Segment Start: Extracted data
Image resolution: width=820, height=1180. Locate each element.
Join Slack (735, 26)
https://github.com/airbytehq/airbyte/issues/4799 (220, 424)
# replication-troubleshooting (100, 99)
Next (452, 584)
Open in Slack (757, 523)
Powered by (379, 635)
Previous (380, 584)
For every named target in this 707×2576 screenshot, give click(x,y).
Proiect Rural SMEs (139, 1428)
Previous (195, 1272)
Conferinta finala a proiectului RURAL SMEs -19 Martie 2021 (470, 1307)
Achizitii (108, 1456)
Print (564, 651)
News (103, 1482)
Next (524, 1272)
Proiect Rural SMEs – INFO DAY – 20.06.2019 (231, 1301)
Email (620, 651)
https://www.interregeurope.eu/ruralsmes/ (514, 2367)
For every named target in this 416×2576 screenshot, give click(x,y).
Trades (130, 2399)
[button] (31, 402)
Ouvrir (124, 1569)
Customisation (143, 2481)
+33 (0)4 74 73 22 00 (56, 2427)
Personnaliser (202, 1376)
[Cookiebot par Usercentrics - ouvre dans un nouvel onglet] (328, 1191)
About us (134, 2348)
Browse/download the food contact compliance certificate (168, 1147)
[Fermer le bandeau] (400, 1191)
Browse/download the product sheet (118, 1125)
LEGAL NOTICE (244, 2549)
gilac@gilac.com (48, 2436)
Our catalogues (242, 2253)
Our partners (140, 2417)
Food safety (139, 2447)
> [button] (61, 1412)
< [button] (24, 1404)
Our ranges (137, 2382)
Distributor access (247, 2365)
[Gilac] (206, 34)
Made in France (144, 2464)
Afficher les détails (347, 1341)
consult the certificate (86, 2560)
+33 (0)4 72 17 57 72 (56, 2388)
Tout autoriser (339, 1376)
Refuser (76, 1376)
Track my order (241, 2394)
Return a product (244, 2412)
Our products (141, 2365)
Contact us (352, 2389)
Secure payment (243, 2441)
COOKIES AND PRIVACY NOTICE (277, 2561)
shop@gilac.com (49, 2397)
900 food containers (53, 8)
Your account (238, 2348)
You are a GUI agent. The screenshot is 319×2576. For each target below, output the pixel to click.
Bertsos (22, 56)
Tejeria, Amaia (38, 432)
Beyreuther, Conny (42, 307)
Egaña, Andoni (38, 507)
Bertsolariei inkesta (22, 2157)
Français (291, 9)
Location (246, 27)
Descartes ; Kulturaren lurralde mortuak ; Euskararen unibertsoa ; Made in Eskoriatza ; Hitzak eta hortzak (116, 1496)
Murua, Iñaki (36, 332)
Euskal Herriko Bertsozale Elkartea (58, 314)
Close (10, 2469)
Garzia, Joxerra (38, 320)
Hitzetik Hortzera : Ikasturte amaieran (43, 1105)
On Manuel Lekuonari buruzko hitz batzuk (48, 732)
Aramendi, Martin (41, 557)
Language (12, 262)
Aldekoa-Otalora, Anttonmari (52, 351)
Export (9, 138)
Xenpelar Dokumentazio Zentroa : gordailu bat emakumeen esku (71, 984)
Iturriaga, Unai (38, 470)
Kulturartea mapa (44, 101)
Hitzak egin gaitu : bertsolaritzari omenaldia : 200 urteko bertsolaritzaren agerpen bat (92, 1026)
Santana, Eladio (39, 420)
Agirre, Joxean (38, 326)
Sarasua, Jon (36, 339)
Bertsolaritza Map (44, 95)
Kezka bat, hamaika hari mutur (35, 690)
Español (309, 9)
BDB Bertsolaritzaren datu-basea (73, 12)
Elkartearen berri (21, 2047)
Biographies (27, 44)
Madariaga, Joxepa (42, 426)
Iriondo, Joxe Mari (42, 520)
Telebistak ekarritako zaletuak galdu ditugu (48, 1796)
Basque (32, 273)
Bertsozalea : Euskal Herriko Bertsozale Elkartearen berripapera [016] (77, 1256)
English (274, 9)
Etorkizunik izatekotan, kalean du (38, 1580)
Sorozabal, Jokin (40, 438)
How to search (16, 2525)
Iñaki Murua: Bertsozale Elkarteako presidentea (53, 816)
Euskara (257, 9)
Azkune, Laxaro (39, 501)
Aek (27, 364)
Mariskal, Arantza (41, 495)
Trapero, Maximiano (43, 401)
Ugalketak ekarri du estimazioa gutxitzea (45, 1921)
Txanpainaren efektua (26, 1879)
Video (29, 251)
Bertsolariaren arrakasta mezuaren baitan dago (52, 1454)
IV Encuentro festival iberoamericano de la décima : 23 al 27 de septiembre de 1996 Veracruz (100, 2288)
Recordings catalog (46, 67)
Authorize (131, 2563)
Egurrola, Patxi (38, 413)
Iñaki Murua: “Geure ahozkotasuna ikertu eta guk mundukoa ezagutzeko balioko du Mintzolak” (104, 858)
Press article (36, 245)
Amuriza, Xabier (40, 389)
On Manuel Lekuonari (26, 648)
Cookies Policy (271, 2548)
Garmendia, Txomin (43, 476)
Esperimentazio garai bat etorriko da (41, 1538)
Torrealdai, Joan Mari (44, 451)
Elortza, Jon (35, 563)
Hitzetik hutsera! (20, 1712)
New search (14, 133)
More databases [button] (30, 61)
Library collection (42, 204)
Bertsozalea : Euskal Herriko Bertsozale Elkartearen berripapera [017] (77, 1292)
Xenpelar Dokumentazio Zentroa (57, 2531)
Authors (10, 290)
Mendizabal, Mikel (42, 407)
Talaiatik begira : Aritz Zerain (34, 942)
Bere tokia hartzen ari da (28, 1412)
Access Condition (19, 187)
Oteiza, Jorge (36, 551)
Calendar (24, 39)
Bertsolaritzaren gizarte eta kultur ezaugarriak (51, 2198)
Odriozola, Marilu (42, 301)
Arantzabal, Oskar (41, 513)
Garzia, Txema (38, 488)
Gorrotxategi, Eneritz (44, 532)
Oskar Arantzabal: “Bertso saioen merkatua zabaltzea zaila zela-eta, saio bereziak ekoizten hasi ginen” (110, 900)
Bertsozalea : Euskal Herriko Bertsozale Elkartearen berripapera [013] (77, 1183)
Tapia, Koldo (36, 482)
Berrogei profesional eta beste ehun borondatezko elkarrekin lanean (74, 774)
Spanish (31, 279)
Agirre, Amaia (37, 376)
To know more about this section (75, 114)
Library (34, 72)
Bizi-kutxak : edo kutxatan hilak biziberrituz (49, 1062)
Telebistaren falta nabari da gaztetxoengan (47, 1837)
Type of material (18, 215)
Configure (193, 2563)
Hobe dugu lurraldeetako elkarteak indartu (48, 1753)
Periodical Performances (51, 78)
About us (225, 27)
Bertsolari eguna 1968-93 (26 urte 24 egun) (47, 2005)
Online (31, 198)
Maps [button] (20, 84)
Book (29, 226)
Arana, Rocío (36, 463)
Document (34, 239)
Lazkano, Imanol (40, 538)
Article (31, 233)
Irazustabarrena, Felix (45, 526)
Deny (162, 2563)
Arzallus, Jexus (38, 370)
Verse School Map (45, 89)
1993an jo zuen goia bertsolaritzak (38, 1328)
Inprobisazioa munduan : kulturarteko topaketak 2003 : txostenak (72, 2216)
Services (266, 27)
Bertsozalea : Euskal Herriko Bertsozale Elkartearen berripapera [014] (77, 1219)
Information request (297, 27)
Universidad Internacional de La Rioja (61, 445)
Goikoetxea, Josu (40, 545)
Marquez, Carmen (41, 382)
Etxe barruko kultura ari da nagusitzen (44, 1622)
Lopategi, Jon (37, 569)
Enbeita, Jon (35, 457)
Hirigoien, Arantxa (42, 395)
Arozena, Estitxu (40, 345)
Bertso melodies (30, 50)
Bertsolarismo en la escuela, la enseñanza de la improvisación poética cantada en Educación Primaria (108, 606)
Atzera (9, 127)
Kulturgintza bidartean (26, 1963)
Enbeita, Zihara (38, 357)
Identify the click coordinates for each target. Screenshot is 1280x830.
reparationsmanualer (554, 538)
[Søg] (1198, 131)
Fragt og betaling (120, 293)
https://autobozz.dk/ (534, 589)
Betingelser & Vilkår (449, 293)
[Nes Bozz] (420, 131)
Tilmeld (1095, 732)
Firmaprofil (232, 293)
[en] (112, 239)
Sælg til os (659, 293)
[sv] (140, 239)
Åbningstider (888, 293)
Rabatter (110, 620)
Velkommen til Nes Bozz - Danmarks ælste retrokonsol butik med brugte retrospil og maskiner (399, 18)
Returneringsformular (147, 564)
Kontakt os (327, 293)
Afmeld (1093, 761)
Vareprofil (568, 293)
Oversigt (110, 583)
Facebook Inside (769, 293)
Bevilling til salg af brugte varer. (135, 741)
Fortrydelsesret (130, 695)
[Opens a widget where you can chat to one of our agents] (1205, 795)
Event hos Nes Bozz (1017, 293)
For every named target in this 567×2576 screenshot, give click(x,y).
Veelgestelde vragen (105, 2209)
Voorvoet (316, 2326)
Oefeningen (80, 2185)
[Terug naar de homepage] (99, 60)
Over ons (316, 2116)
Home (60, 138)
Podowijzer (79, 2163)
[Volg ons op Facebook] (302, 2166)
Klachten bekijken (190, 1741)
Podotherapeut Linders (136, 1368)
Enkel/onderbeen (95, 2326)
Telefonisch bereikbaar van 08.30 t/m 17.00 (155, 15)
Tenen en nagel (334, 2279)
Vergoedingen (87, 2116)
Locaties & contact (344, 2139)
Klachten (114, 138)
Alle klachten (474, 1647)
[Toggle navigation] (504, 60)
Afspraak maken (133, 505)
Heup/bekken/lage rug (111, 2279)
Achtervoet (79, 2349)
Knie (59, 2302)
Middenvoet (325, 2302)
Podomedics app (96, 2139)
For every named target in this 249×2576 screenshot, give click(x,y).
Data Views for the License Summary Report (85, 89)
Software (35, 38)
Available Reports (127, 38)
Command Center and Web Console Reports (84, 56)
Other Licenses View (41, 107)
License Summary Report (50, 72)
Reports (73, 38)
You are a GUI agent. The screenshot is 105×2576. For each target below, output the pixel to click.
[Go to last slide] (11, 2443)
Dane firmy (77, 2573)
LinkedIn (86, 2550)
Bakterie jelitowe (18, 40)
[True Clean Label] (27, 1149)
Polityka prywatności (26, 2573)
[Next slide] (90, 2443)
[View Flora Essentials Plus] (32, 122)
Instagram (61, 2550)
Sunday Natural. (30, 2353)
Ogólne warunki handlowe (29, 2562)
Segment End: Extracted data
§ Required action
How many lines in the records above contain the word "download"? Give only the number.

§ Response to this task
2